— THE REQUEST —
Can you copy out the listing below, every line word for word, but without the pictures?

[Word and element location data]
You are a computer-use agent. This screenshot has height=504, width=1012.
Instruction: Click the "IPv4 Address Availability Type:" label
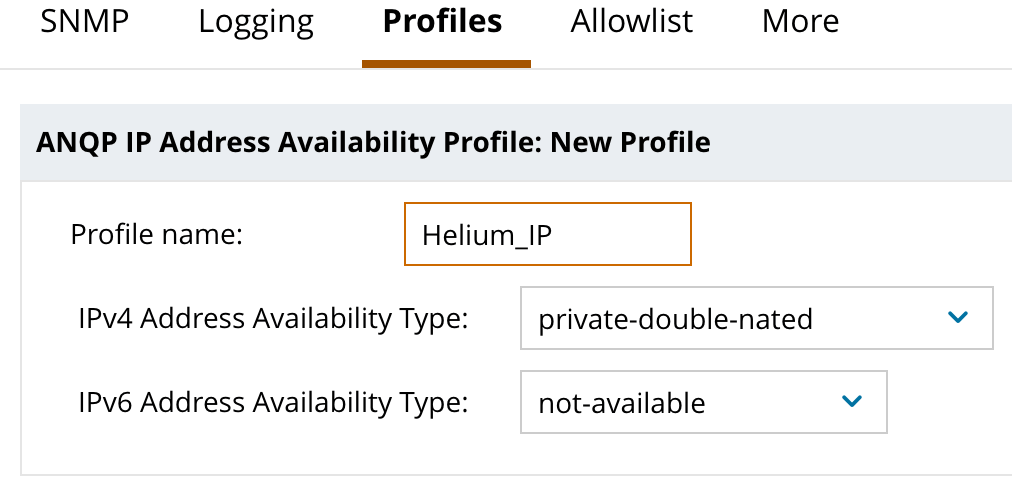(273, 319)
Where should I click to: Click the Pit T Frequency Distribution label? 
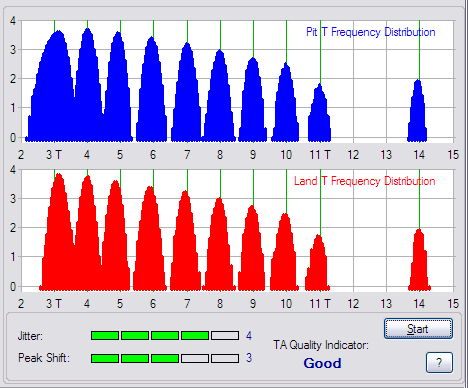(x=371, y=32)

— WRITTEN ANSWER —
You are a computer-use agent. This screenshot has height=504, width=1012.
Instruction: Click the "IPv4 Address Availability Type:" label
(273, 319)
Where should I click to: Click the Pit T Frequency Distribution label? 
(x=371, y=32)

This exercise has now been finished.